Patients were followed for 12 months or until the occurrence of UGIB, death, discontinuation of OAC treatment (defined as at least 3 months without OAC dispensing), or switch from a VKA to a DOAC and vice-versa (only for analyses by type of OAC), whichever came first. The time scale was time since start of follow-up (in days).

Cox proportional hazard models were used to estimate hazard ratios (HR) of UGIB between PPI users and nonusers. Different models have been implemented to progressively control for confounding and indication bias: a first model without adjustment to assess the crude association, a second model adjusted for confounders by multivariable Cox regression, and a final and main model controlling for indication bias by inverse probability of treatment weighting (IPTW) adjustment, including weight stabilization [35, 36]. All above mentioned covariates were used for adjustment. The distribution of stabilized weights was analyzed to test the positivity assumption [35]. The balance of covariates between the PPI users and nonusers before and after weighting was assessed by measuring the standardized mean difference. We conducted two parallel analyses, the first with an end of follow-up at 6 months, at the latest, and the second at 12 months.
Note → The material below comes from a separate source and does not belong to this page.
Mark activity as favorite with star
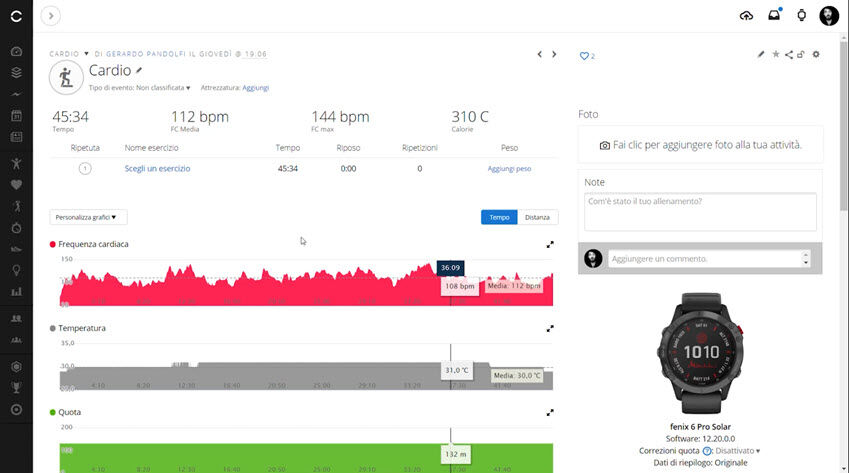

We explored two end-of-follow-up periods, as the risk of bleeding is higher at OAC treatment initiation, especially for VKA, which may require dosage adjustment. In addition, the HR estimate is a weighted average of all instantaneous risks over the study period. Estimating the HR over a shorter period allow us to test for potential variation of the effect over time [37].

In addition to the semiparametric approach of the Cox model, Kaplan–Meier cumulative incidence curves of UGIB adjusted for IPTW were also estimated [38, 39]. Bootstraping based on the standard deviation method was used to calculate the 95% confidence interval (200 replications).
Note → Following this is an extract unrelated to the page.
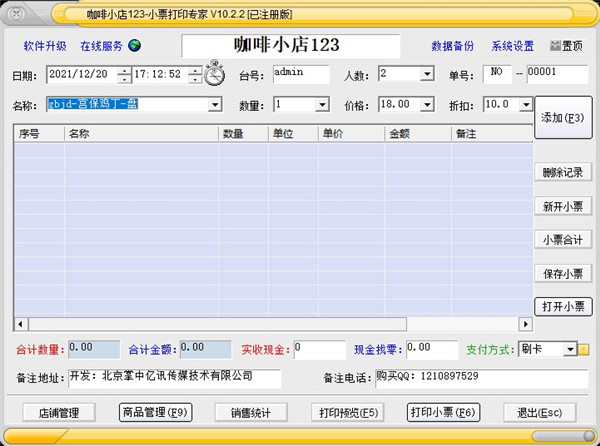
Task: Click the 删除记录 delete record button
Action: click(x=563, y=173)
To assess the effect of PPIs by sociodemographic variables and risk of UGIB, we repeated the 6-month analysis in the following subgroups: sex, age categories (75–89 years and ≥ 90 years), HAS-BLED score (score 1 to 2 and score ≥ 3), year of inclusion, and exposition to an antiplatelet agent at baseline.
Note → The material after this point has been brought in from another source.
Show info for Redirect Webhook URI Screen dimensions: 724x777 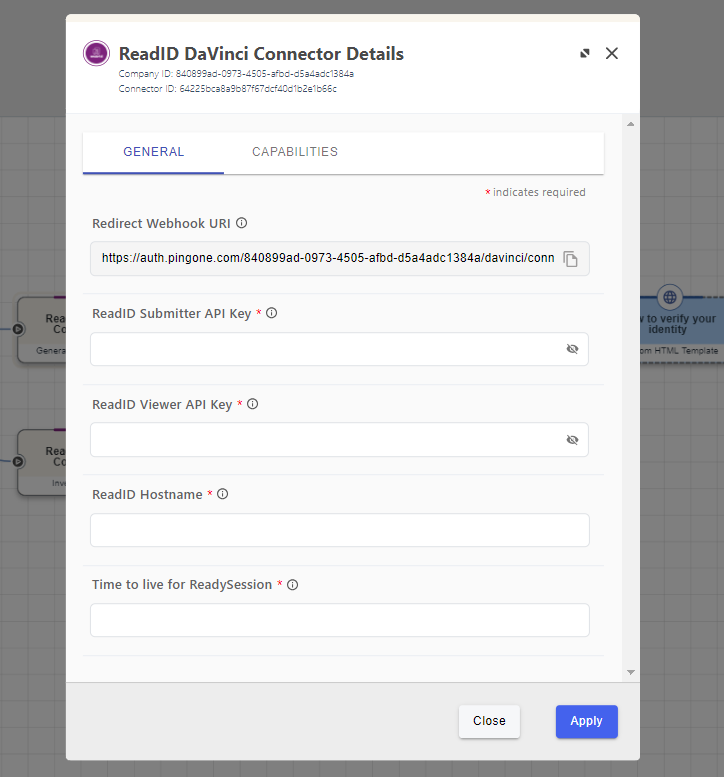click(x=241, y=224)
Several sensitivity analyses were performed. First, we introduced an additional censoring event at PPI discontinuation in the exposed group and at PPI initiation in the unexposed group. In this analysis, we additionally weighted by the inverse of the probability of censoring for PPI discontinuation or initiation, respectively (IPTCW), using all baseline covariates and spline terms for modeling time trends in censuring [40, 41]. Second, to assess the specificity of the effect of PPIs on UGIB, analyses were repeated with nongastrointestinal bleeding as the outcome. The ICD-10 codes used to define nongastrointestinal bleeding are detailed in Supplementary Table 1. Other sensitivity analyses included: (1) defining PPI use based on the drugs dispensed on the same day as OAC initiation (versus within 14 days in the main analysis), (2) excluding patients with at least one PPI dispensation within 6 months before inclusion (versus 3 months in the main analysis), and (3) considering death as a competing risk to estimate the cumulative incidence curves and the risk for UGIB.

Analyses were performed using SAS, version 9.4 software (SAS Institute, Inc).